Conference Links
Sponsored by:
- Institute for Religion, Culture and Public Life (IRCPL)
- The Center for the Study of Democracy, Toleration, and Religion (CDTR)
- The Center for the Study of Human Rights (CSHR)
- Institute for Historical Justice and Reconciliation (IHJR), Salzburg
Co-organizers:
- Prof. Elazar Barkan, Columbia University
- Dr. Yitzhak Reiter, Hebrew University
Paper Abstracts
Sharing Sacred Space:
Religion and Conflict Resolution
Columbia University, New York
International Affairs Building, Room 1501
February 14-15, 2008
The conference “Sharing Sacred Space: Religion and Conflict Resolution” intends to focus on the role of sites and spaces that are significant to more than one religion and on the ways these religions engage each other in order to overcome and resolve conflict. The goal is to illuminate a pioneering approach for promoting toleration through religious processes that engage and respect the narrative and beliefs of the Other, be it religious or ethnic groups.

□ □ □ □

■ WHAT THE TASK ASKS ■
According to the conference announcement, on what dates was the conference held? The material after this point is separate from the conference announcement.

■ DATASET EXTRACT ■
□ □ □ □

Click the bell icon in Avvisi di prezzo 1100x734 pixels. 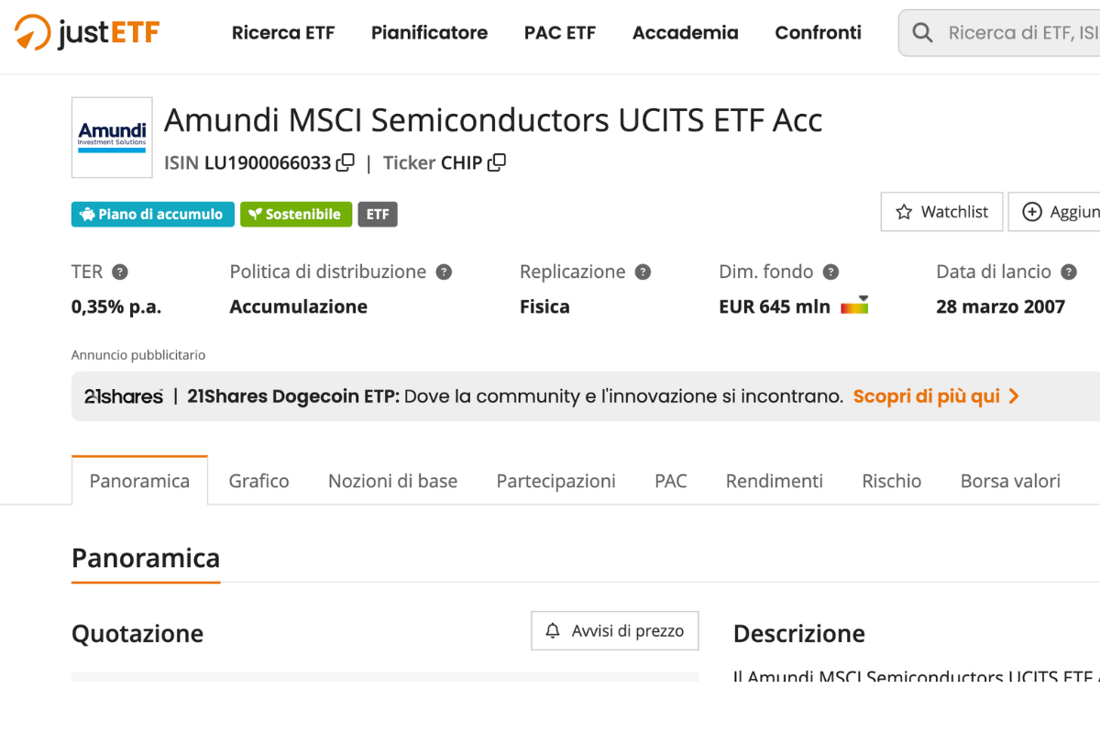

□ □ □ □

■ ANSWER TO THIS PROBLEM ■
February 14-15, 2008